On May 7th, 2013, Ron Kaplan spoke at the CMU Silicon Valley Campus and claimed that now is the time for the “Conversational User Interface (CUI).” He claimed the Graphical User Interface (GUI) has “topped out” and showed an old cluttered and complex version of Expedia’s GUI to prove his point.
Forty years ago, Ron and colleagues at Xerox PARC published a paper about an early intelligent assistant called GUS (Genial Understanding System) that helped a user plan a flight from Palo Alto to San Diego. However it is only recently that the Conversational User Interface has become possible. Forty years ago, the quality of speech recognition was poor. Difficulties with ambiguity in natural language and with the sheer complexity of language slowed progress. The telegraphic nature of conversation and the fact that so much of what is communicated is unspoken also slowed progress. Ron argued that advances in speech recognition and in computational linguistics will soon make Conversational User Interfaces a reality.
Siri has already brought us out of the AI Winter and into a NL Spring. Ron said this is the time to be in Natural Language.
The proliferation of smartphones, the ubiquity of computing and the emerging internet of things are introducing more complexity and confusion into our environment. As we are surrounded by ever more complex gadgets from remote controls to thermostats we need to be able to say simple things to them to get them to understand what we want and to do it.
For most applications, perfection is not required. Even people fail to understand each other frequently but these failures can be overcome.
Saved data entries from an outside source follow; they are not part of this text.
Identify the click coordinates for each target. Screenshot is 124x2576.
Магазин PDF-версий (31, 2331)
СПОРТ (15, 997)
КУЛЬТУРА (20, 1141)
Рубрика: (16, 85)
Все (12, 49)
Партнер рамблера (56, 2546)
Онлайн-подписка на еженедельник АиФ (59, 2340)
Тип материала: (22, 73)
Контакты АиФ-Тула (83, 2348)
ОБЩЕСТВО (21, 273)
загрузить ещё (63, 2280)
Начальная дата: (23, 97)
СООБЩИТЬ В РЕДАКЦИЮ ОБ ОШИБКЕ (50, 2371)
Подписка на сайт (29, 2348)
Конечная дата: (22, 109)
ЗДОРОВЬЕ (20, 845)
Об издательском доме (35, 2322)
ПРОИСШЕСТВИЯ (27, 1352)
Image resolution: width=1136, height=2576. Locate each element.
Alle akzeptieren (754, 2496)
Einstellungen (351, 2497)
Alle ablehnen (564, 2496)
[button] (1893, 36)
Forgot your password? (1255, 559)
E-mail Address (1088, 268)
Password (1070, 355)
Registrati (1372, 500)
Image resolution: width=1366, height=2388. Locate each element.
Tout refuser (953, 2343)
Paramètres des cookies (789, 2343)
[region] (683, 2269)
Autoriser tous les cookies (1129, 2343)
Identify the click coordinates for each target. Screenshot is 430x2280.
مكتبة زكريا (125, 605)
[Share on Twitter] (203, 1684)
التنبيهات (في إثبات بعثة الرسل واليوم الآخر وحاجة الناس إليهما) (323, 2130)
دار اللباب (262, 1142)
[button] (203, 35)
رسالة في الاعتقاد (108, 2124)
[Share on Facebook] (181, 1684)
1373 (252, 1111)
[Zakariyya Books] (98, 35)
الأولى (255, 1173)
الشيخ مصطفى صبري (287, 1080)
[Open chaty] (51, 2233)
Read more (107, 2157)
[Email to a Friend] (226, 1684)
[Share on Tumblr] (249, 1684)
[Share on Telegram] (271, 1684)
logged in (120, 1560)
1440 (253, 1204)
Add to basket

Ron distinguished between two approaches, which are valuable in different situations, and said they should be combined. Learning by observation (the data driven approach) is good for classification and correlation including search and machine translation. On the other hand, interpretation problems or transformational problems will need learning by instruction. The trend has been toward throwing data at every problem. But for some things like subject verb agreement in English, it is better to do something more like knowledge engineering using computational linguistics formalisms rather than using zillions of examples to train the system.
Ron is working on developing Conversational User Interfaces at a new laboratory that he founded: Nuance’s Silicon Valley Laboratory for Natural Language Understanding. Nuance started with speech recognition but they recognize that speech is not the end, it is just the beginning and there is more value in going beyond simply transcribing speech to text.
Nuance’s NLU lab is selecting “best of breed” components and assembling them into an integrated system. The modules should be aware of ambiguity and should work together to resolve ambiguity. They should avoid premature resolution which eliminates the correct interpretation. They should also avoid proliferation of ambiguity.
The lab is a year old and has grown rapidly from 0 to 20 people. There are three teams: a core natural language team, an AI, reasoning, discourse and dialog team, and a third team that “puts pressure on the first two teams.” The first two teams will solve general problems while the third team will pick specific domains and show things work in specific applications. He described a restaurant reservation assistant and gave examples of some of the kinds of general problems that the lab is working on.
Ron ended by saying “the killer app for natural language and AI is the Conversational User Interface.”